Making the Mighty Goddess

The Mighty Goddess is a collection of 52 goddess myths from around the world written by me, Sally Pomme Clayton, with 52 papercuts created by artist and poet Sophie Herxheimer. My 40 year career as a writer and storyteller has focused on female protagonists and goddesses. And over that time Sophie and I have collaborated on creating several children’s books together. The first book we made was Tales of Amazing Maidens (Orchard Books 1995). We loved this book, it was unique and there really was nothing else like it at the time. It mixed stories of bold heroines with powerful goddesses. It was funny and moving. But the book did not get much attention or the publicity it deserved, and sadly it disappeared.

Our love for those fairytales, myths and female characters did not vanish. They lived on through the many live performances I created, through Sophie’s paintings and poems, and through several other books we made together. But now, after many years we have created our first book for adults and returned to the subject we both love so much. Along with 50 other goddess myths, The Mighty Goddess revisits two of the myths from Tales of Amazing Maidens – the myths of Alaskan goddess Sedna and Japanese goddess Amaterasu. But this latest collection is for adults, and the stories and images have not been censored or tamed. In this collection we have been freed to respond to all aspects of  the goddess myths: lust and greed; rape and rage; death and destruction; jealousy and murder; desire and love; transformation and rebirth. In those two myths in particular, Sedna violently looses her fingers and thumbs so that they can become all the sea creatures. And Amaterasu is tricked by laughter, created as a dancer reveals her vulva!

In The Mighty Goddess myth and art combine. Poetic language conjures each goddess and narrative, while giving space to Sophie’s paper cuts. Her playful images juxtapose the ordinary and the fabulous. The paper cuts truly are illustrations for adults. They are like icons that punctuate the drama of the myths, giving space in turn to the reader – a moment to pause, to dream, to think. I have taken my own journey through the myths and have placed the goddess at the centre of each story, not at the side or lost at the end where she often can be. I sometimes chose to leave out male characters or reduce their roles significantly – there are plenty of collections where you can find their stories! I tried to find, inhabit and give voice to each goddess. By telling the myths from the point of view of the goddess I discovered new emotions, meanings and metaphoric realities. Courage, power, determination and rage are emotions that repeatedly appeared in the goddess myths. I think the goddess’s rage is often ignored, but I found it to be a motivating force! Rage powers: Demeter’s search for her daughter; volcano Goddess Pele’s flowing lava; Freyja’s band of Valkyries; Diana’s desire to protect her female companions; Ereshkigal’s loneliness, and Lilith’s righteous fury.

The goddess appears in multiple forms and narratives across the world and there are  countless goddess myths, this collection is my selection from that vast source. I chose to define the goddess as a supreme deity who is or was worshipped, who appears as female, both male and female, or transcends gender.

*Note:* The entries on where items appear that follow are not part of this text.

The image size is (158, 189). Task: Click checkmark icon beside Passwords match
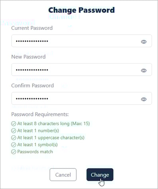[14, 152]
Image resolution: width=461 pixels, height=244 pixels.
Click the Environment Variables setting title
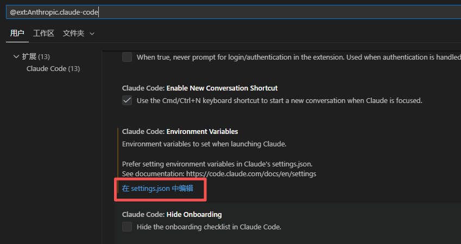click(x=180, y=131)
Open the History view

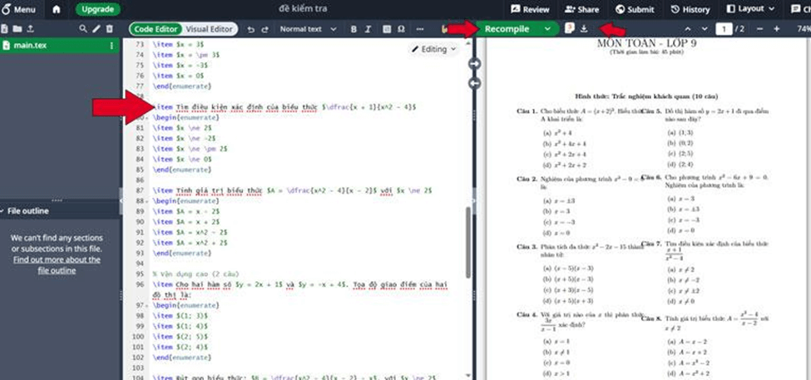[690, 9]
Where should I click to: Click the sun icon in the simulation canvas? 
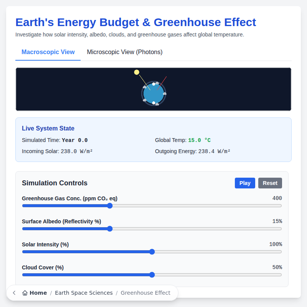point(137,72)
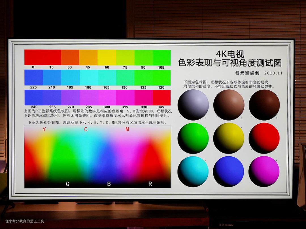The height and width of the screenshot is (229, 306).
Task: Click the orange swatch labeled 30
Action: [x=70, y=57]
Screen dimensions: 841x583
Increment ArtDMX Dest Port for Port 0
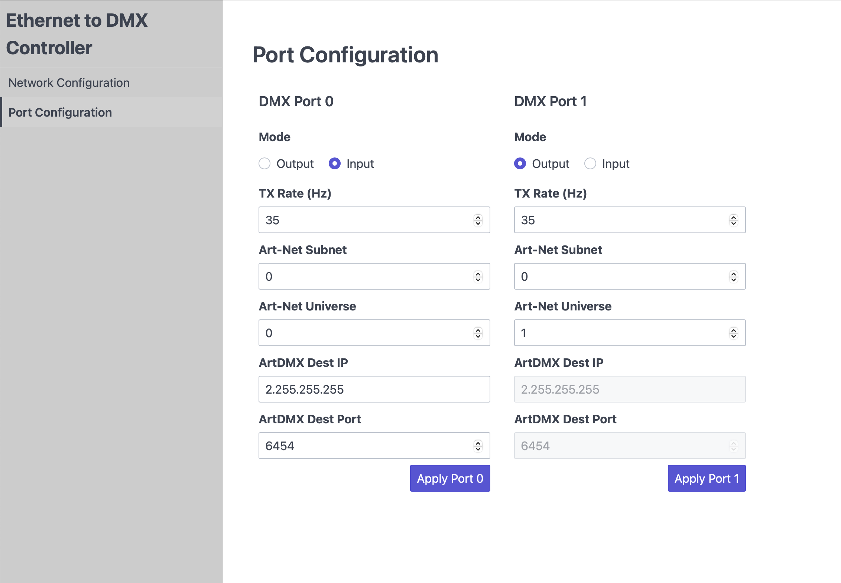[x=479, y=443]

Writing the book over three years many of the same archetypal images kept recurring. Some of the images, characters and narrative events are impossibly strange, funny and surreal. And I found it thrilling that constant mythic sparks flashed between distant geographies and continents, languages and cultures. Goddesses Amaterasu, Wuriunpranilli and Saule appear as the sun, travelling across the sky to bring us light, descending into the underworld at the end of the day. The very body of goddesses Cybele, Pachamama, Pele, Asase Yaa and Tiamat become the earth itself. Goddesses Anahita, Ilmater, Oshun and Saraswati are linked to rain and water. While goddesses of death, Cihuacóatl, Hine-nui-te-pō and Asase Yaa draw humans back inside their womb at the end of life, the birth canal becoming a tomb, where you can be reborn.

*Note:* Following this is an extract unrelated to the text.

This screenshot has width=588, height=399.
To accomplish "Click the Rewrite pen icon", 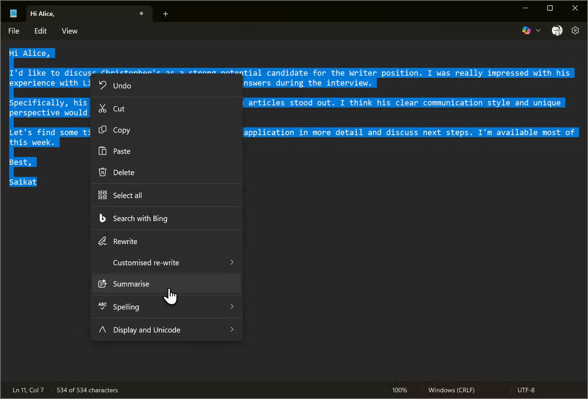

Storytellers have always made and remade myths anew for each contemporary audience. Myths are always in the process of becoming. But in this collection I have attempted to balance my own exploration and discovery with respect for the narratives we have inherited from our ancestors. These myths link us to our past, to the dreams and terrors, wisdom and hope of those who came before us. I want to keep their unfathomable visions alive. The Mighty Goddess is both a legacy to a life of living with, loving and performing these myths, and to the immeasurable value of  those who kept the myths alive for thousands of years. I hope the book allows the mysterious images and narratives to reverberate with each other, revealing our shared cultural roots and deep collective preoccupations. And that our words and images give space for other worlds and possibilities, and your own dreams, to come into existence.